┌────────

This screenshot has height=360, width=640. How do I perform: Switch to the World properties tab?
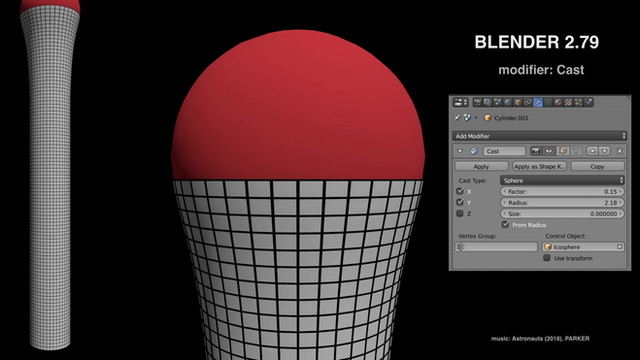pyautogui.click(x=507, y=102)
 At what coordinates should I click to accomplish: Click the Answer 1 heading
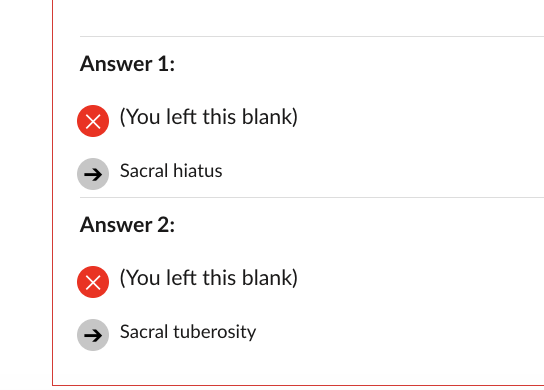click(127, 64)
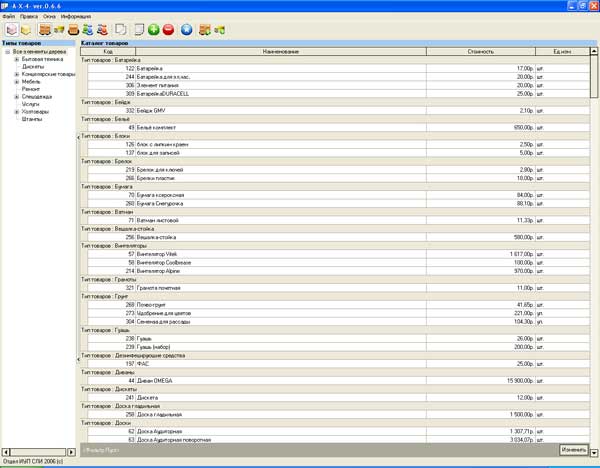Click the first pink box toolbar icon
The width and height of the screenshot is (600, 468).
tap(11, 30)
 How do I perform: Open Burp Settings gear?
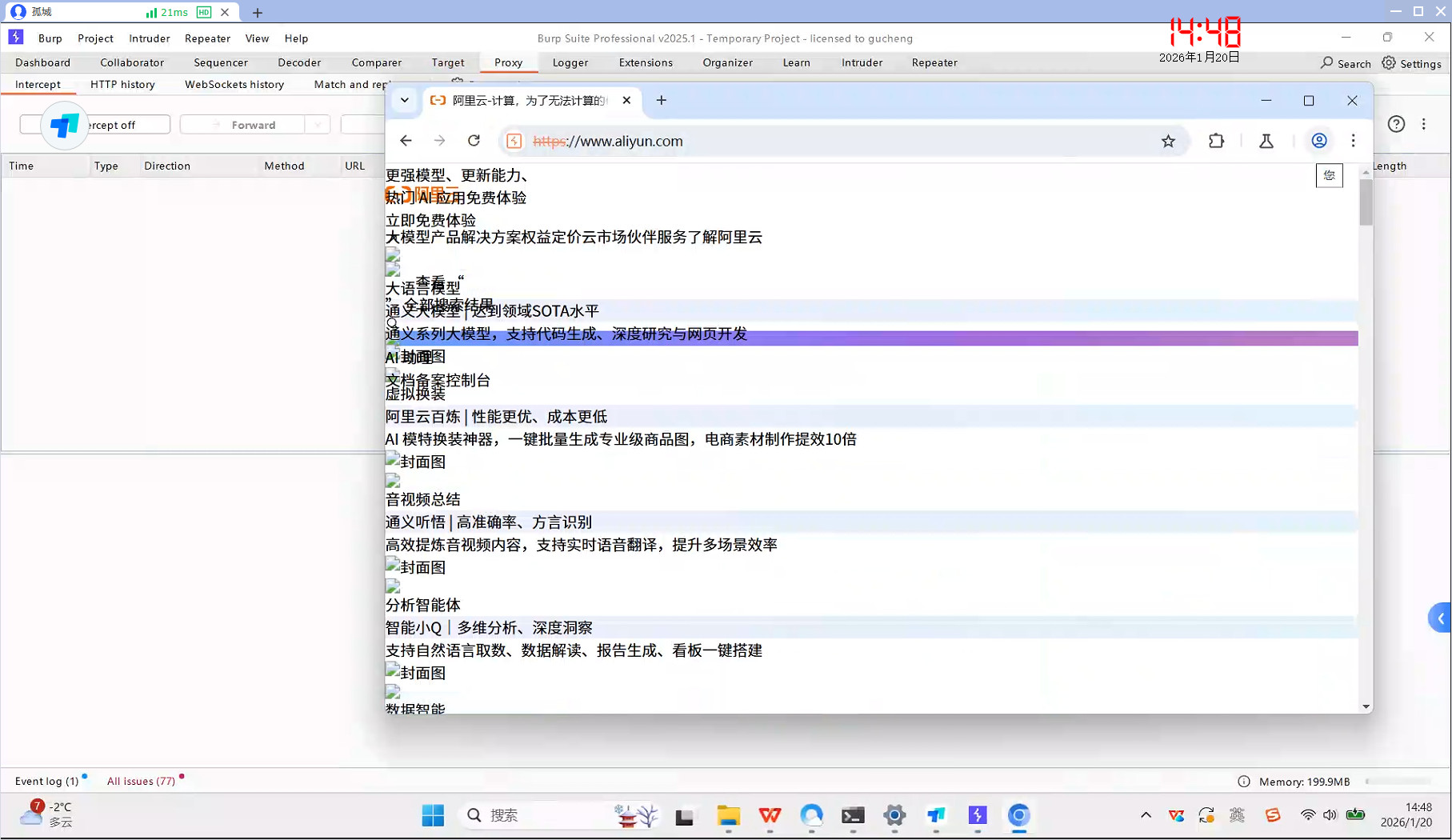coord(1411,63)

└────────

→ INSTRUCTIONS FOR THE TASK:
Please print the data above once more, exactly as it appears, with no pictures.

→ RESPONSE AREA:
This screenshot has height=360, width=640. How do I perform: Switch to the World properties tab?
pyautogui.click(x=507, y=102)
 At what coordinates should I click to accomplish: Click the Answer 1 heading
click(127, 64)
Click the first pink box toolbar icon
The width and height of the screenshot is (600, 468).
tap(11, 30)
 How do I perform: Open Burp Settings gear?
coord(1411,63)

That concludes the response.